Our municipal government also rejected a clause in our sister-cities agreement with Beijing that renounced the independence of Taiwan and Tibet. That agreement, which included this highly unusual geopolitical declaration, had been approved by our predecessors in office — a move that understandably thrilled Beijing at the time. We wanted to remove the clause and preserve the standard agreement. Yet this suggestion was unacceptable to our Chinese counterparts, who then insisted on discarding the whole treaty. We have lost our partner city, but as a result we have gained a new one. In January, we will sign a new sister-cities agreement with Taipei, the capital of Taiwan.
There are two important lessons that can be learned from our dealings with Beijing.
First, China is an unreliable business partner that does not hesitate to sacrifice profitable deals if political need dictates otherwise. The Chinese Politburo can turn big business contracts or important declarations of cooperation into meaningless pieces of paper in a matter of seconds. Business cooperation between the Czech Republic and China has been more than unbalanced. Beijing promised up to 10 billion euros of investment within the next five years. We correspondingly modified our foreign policy and opened our market. Yet the Chinese investments in the country have not followed.
Prague is not alone. There are many other examples of repercussions being taken against those who dare to criticize Beijing’s policies. Recently, for example, China suddenly canceled a planned visit by a German parliamentary committee. Why? Because one of the German lawmakers, Margarete Bause, has been among the most vocal critics of China’s violation of human rights.
China is a country that holds enormous grudges. It strives to impose its own unitarian worldview on its dealings with Western democracies, treating politicians, artists and businesspeople not as independent members of society but as representatives of the state and its policies. The Chinese do not distinguish between a mayor of Prague or a musician from the Prague Philharmonic: “Someone from Prague misbehaved? Well, then someone from Prague will be punished.” That is the essence of the communist mentality. So don’t be surprised if your action toward China causes a completely unexpected reaction — especially if China doesn’t have any direct leverage over you.

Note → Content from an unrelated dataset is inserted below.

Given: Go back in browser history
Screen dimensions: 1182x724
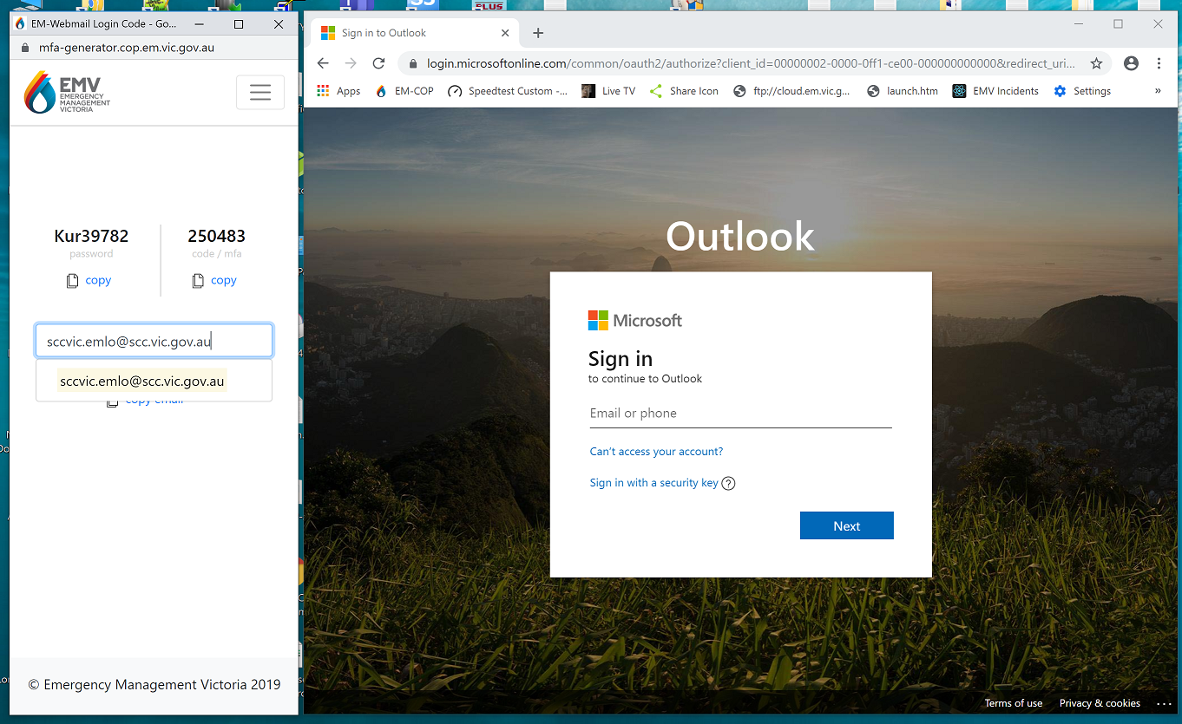Looking at the screenshot, I should point(323,63).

Lately, Czechs have also been treated to disturbing revelations about China’s efforts to influence public opinion in our country. A Czech company with significant business interests in China has been caught trying to use a variety of means to ensure favorable coverage of Beijing and its policies. The affair is symptomatic of China’s ever-intensifying efforts to impose its own views on our society.
I am not advising against doing any business with China. Nor am I suggesting that we cut off all diplomatic ties; such an approach would be both extreme and counterproductive. I would, however, encourage our friends around the world to think twice and be cautious before getting into bed with such an unreliable and potentially risky counterpart.
More importantly, I encourage all of you not to surrender your values and personal integrity out of fear of blackmail and threats. And I would also like to suggest — as a symbolic gesture of solidarity — that you consider inviting Prague musicians to your states and cities. This should not be construed as some sort of act of revenge on the Chinese. Art should not be deliberately politicized or used as a means of blackmail. Just the opposite, in fact. Music and culture bring people together, create happiness and make the world a better place in which to live.
And I’m absolutely sure that, if you ever have the chance to hear our musicians play a symphony by Czech composer Bedrich Smetana, you’ll know exactly what I mean.